Ahora bien, ¿qué hace Raymon para escapar de esa angustia? A pesar de que
“[c]onsidero al ayuntamiento legal una tontería. Estoy seguro de que ocho
maridos de cada diez son cornudos”, y de que “[q]uerría tener mil brazos, mil
labios y mil…temperamentos para poder estrechar al mismo tiempo a un ejército
de esos seres encantadores y sin importancia”, elige casarse con “una chica como
se encuentran miles, buena para casarse, sin cualidades ni defectos aparentes,
en la burguesía corriente”.
Está claro que no hay un “sí, quiero”, y que sí hay un posible creador que elige
mal a su pareja -el lamentable bienestar por sobre el fantasma-. Se casa,
entonces, nos dice Zarathustra, porque “os refugiáis en el prójimo al huir de
vosotros mismos”: para afirmar lo que se es, por su imposibilidad a ir más allá de
lo que ya es. Porque “tienes miedo, y corres en busca de tu prójimo”: el prójimo es
quien da la mirada especular, la imagen espejada, cómoda y estática.

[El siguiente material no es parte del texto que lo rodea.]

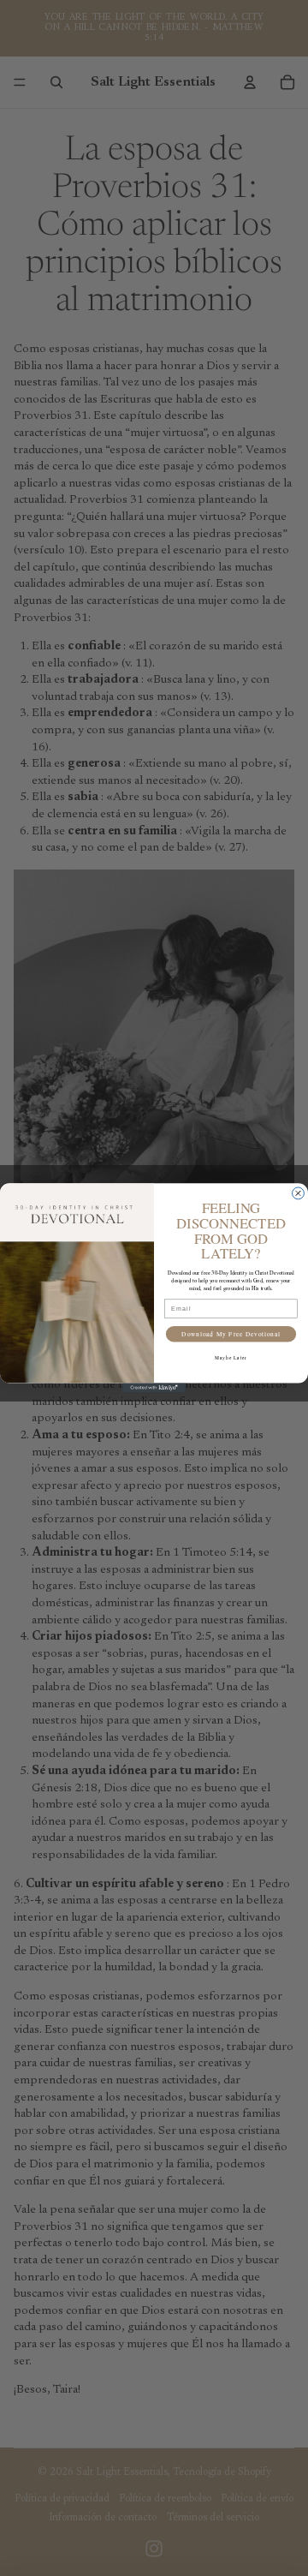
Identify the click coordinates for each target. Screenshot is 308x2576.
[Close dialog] (299, 1193)
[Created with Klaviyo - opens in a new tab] (154, 1387)
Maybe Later (231, 1357)
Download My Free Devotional (231, 1334)
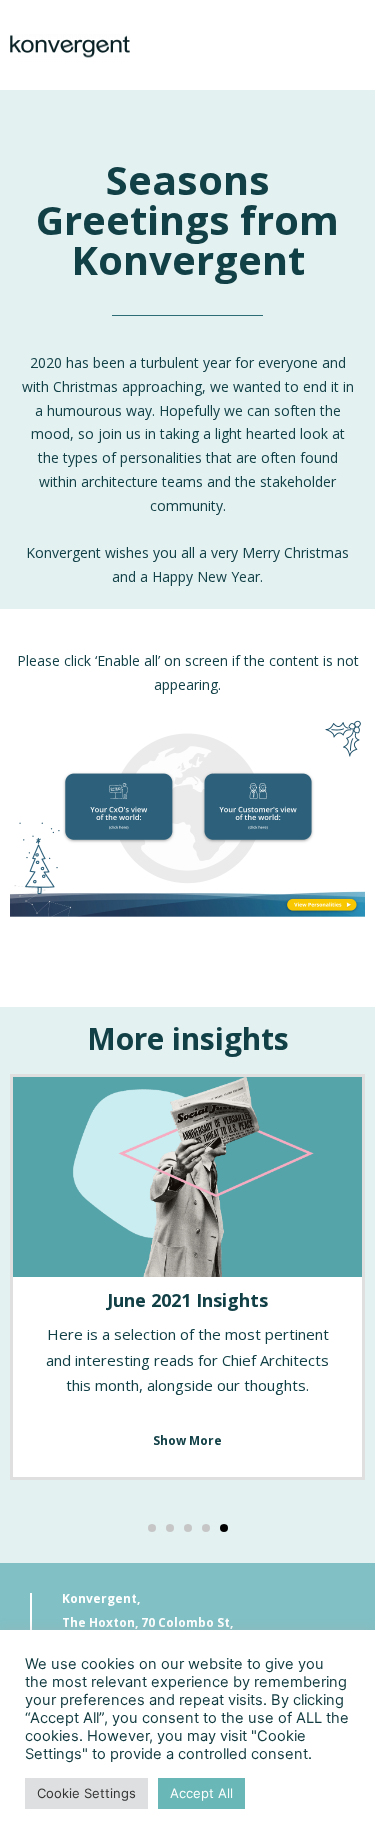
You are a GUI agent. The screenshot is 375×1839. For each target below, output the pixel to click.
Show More (187, 1440)
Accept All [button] (201, 1793)
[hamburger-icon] (342, 45)
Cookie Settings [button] (86, 1793)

El fantasma no nos da esa mirada. El fantasma nos mata, como en William
Wilson (1839) de Poe, o en El retrato de Dorian Gray (1891) de Wilde. Nos mata
porque nos transforma: no nos deja ser, para llegar a ser. “Más elevado que el
amor a los hombres es el amor al fantasma”. Zarathustra nos dice que tenemos
que crear nuestros propios fantasmas, sacarlos de nosotros mismos. Que antes
que casarse sería mejor perderse en esa locura para transformarla en la propia
virtud. Pero para eso es necesario de una fuerza, una voluntad de poder, que el
yo-astuto no tiene. Por eso Raymon le dio la espalda, y prefirió ir por su buen
nombre y su pequeña fortuna, por el lamentable bienestar en vez de gestar y
parir las estrellas danzarinas que aún lo habitaban, en vez de ir al encuentro, de
abrazar y darle carnadura a su fantasma.